Two persons, a man and a woman, came out of the Passage at that
moment. The woman was neither plain nor pretty; but her dress had that
distinction of style and cut and color which reveals an artist; the
man had the air of a singer.
"There," said Bixiou, "is a baritone and a second danseuse. The
baritone is a man of immense talent, but a baritone voice being only
an accessory to the other parts he scarcely earns what the second
danseuse earns. The danseuse, who was celebrated before Taglioni and
Ellsler appeared, has preserved to our day some of the old traditions
of the character dance and pantomime. If the two others had not
revealed in the art of dancing a poetry hitherto unperceived, she
would have been the leading talent; as it is, she is reduced to the
second line. But for all that, she fingers her thirty thousand francs
a year, and her faithful friend is a peer of France, very influential
in the Chamber. And see! there's a danseuse of the third order, who,
as a dancer, exists only through the omnipotence of a newspaper. If
her engagement were not renewed the ministry would have one more
journalistic enemy on its back. The corps de ballet is a great power;
consequently it is considered better form in the upper ranks of
dandyism and politics to have relations with dance than with song. In
the stalls, where the habitues of the Opera congregate, the saying
'Monsieur is all for singing' is a form of ridicule."

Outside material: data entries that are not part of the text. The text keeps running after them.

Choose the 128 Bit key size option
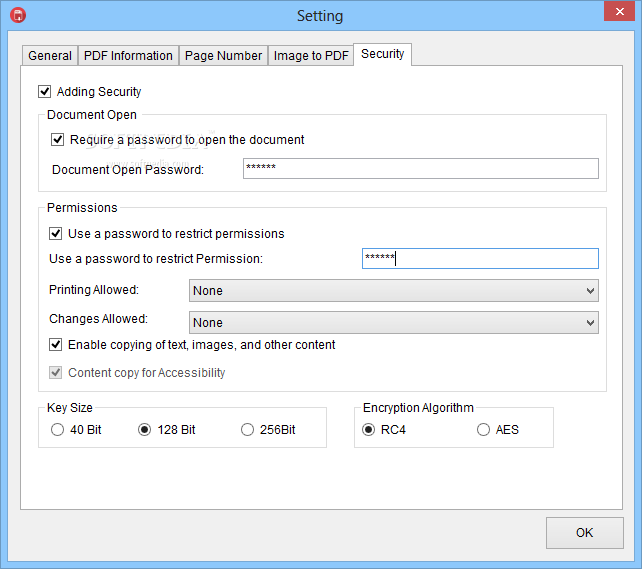Viewport: 642px width, 569px height. 144,429

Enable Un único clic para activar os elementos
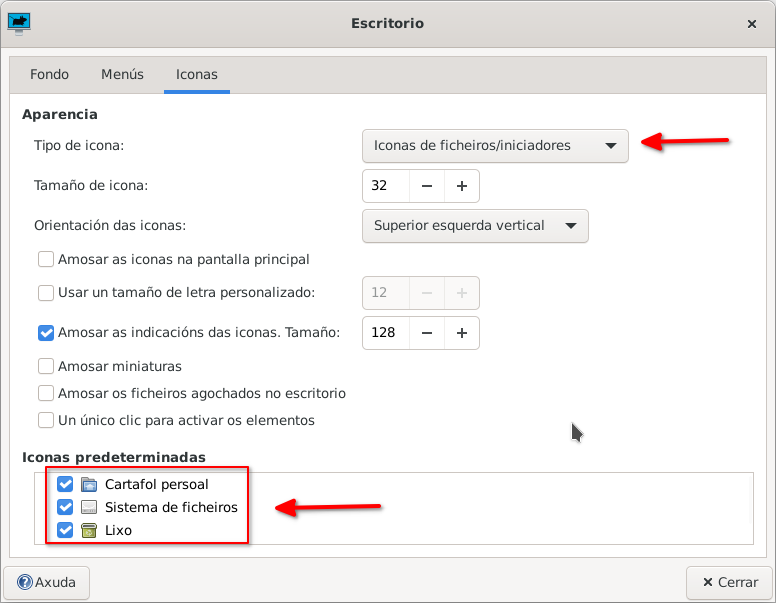pos(46,420)
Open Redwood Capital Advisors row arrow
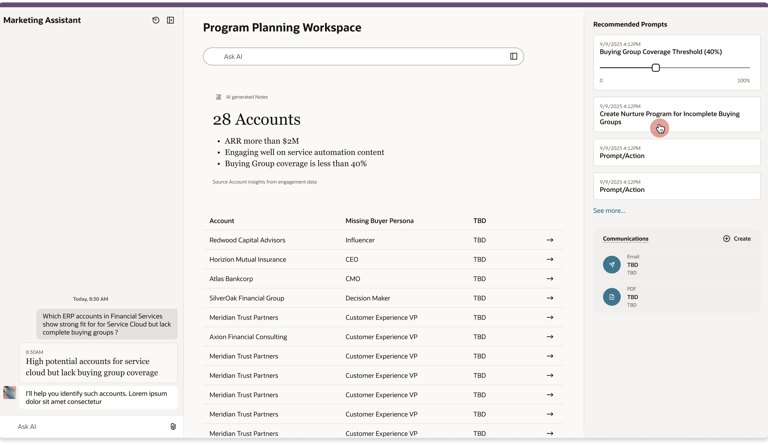 point(550,240)
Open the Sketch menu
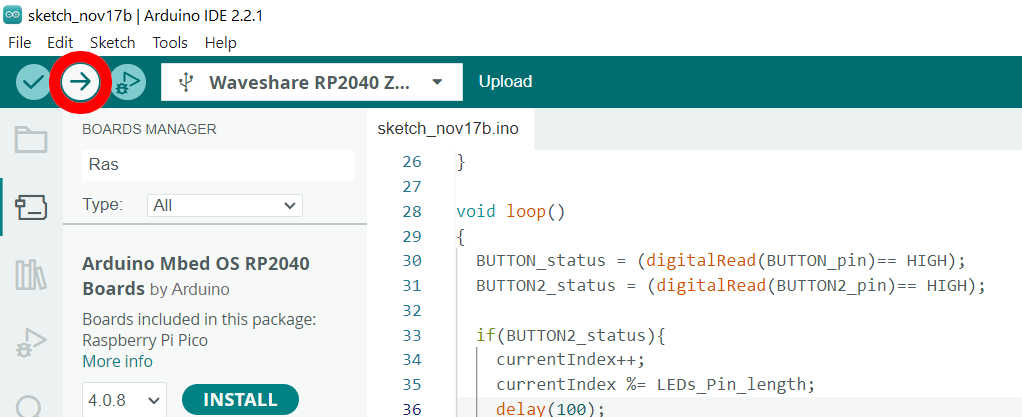The image size is (1022, 417). (x=112, y=43)
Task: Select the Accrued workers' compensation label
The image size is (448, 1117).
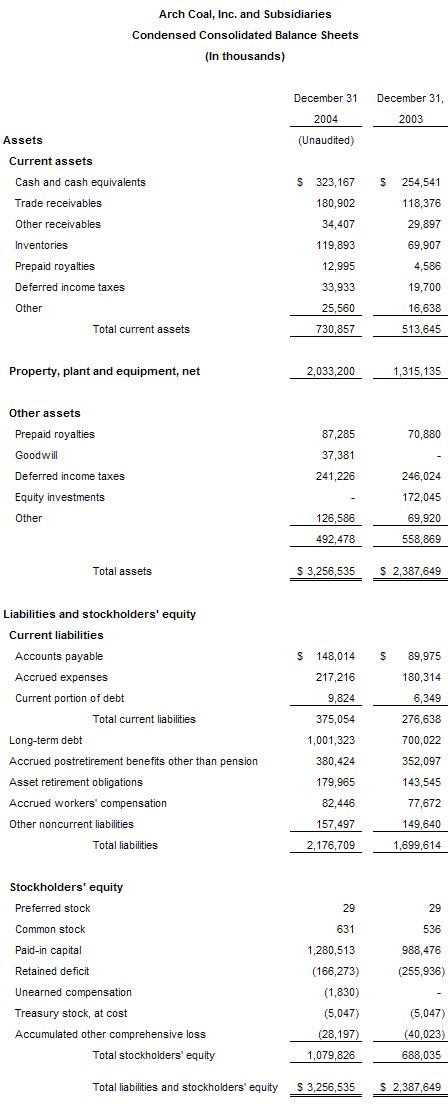Action: pos(88,804)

A short man with a common face, quite simply dressed, passed them at
this moment.
"There's the other half of the Opera receipts--that man who just went
by; the tenor. There is no longer any play, poem, music, or
representation of any kind possible unless some celebrated tenor can
reach a certain note. The tenor is love, he is the Voice that touches
the heart, that vibrates in the soul, and his value is reckoned at a
much higher salary than that of a minister. One hundred thousand
francs for a throat, one hundred thousand francs for a couple of
ankle-bones,--those are the two financial scourges of the Opera."
"I am amazed," said Gazonal, "at the hundreds of thousands of francs
walking about here."
"We'll amaze you a good deal more, my dear cousin," said Leon de Lora.
"We'll take Paris as an artist takes his violoncello, and show you how
it is played,--in short, how people amuse themselves in Paris."
"It is a kaleidoscope with a circumference of twenty miles," cried
Gazonal.
"Before piloting monsieur about, I have to see Gaillard," said Bixiou.
"But we can use Gaillard for the cousin," replied Leon.
"What sort of machine is that?" asked Gazonal.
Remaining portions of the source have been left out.